EXTRACT TO READ —
All quests in games can be boiled down to that. What makes them good or bad is the context around them and how they impact other parts of the game. And in that way, Morrowind is fantastic.

>What makes them good or bad is the context around them and how they impact other parts of the game.

Like what? I've never seen any NPC interac with any other NPC or be influenced by another.

OP being a literal fetcher

Speaking of Fallout. The original has awful quest progression and the world is completely unresponsive. When I came to Junktown, I immediately killed this Gizmo guy. But in order to do that, I first had to talk to the shopkeeper mayor man who didn't want to give me the quest until some guy walked in and shot him the arm. Then, after I had finished the quest, which was admittedly good, no one cared. Not even The Skullz, who, one day later, were still telling me they worked for Gizmo upon meeting them. No you're not, he's dead. When I wanted to wipe these guys out, I discovered you can't actually simply do that either. You can't just walk to the mayor and tell him you want to cleanse more degenerates. No, what you have to do is walk into the one bar in town and wait until some Skullz member gets blown to bits by the owner. After that, you have to go to the leader of the Skullz and work with the gang for a while until you can snitch on them to mayor man, which makes no sense at all since I have already worked with him before.

>new release of openmw does not have shadows
I want to play already

There are a lot of unique quests, that one guy in a tavern in Vivec that tells you about some artifact, finding a lost Kwama mine for fighters guild, Raven Rock search for falmer, Thieves Guild Bal Molagmer quests, Imperial Cult final quests... these are some off the top of my head.

DATA PROVIDED —
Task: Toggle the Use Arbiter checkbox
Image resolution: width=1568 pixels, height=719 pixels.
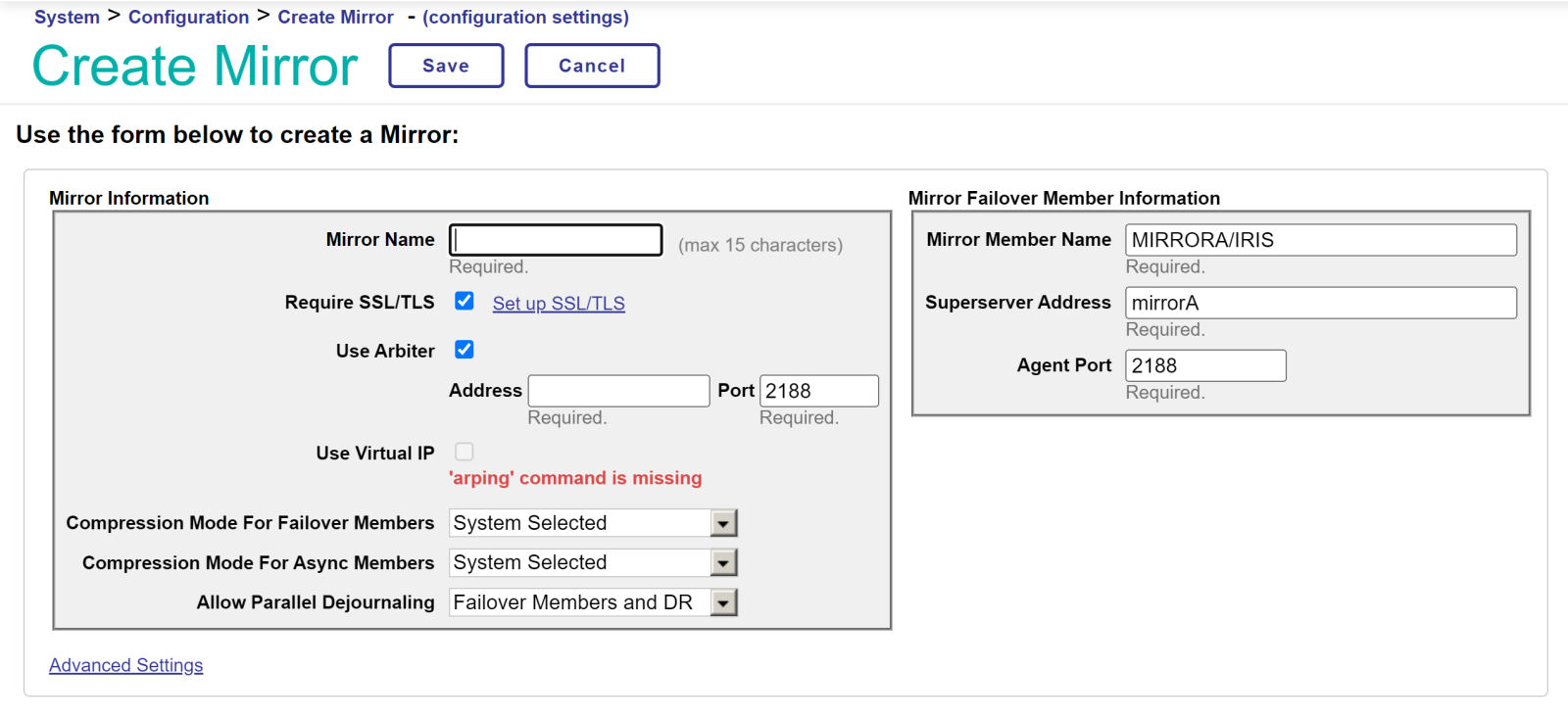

WRITTEN INSTRUCTION — Resume the forum discussion about Morrowind and Fallout quests, carrying on from after its final post.

RESPONSE —
>can kill anyone and sell anything regardless of how quest important they are
there you go. morrowind is an rpg in the truest sense in the amount of freedom you have. oblivion and skyrim are "rpg" that are actually quite restrictive

morrowind had a lot of flaws, but I miss the amount of equipment slots. you could equip some robe and then put some armor on top of it, wear a right pauldron from one set, and then a left glove from some other set. you could make your character look truly unique. Also it had all these weird helmets... considering the fact that the majority of players only use TES games as dress up games, I think removing these things was a huge mistake.

>I can mass murder and take all their stuff
Thats what mouth breathing normies do when they play these games. You must have loved that new outer worlds gameplay demo.

Oblivion has the best quests of the Elder Scrolls franchise, but Morrowind has the best writing, tone, atmosphere, worldbuilding, etc.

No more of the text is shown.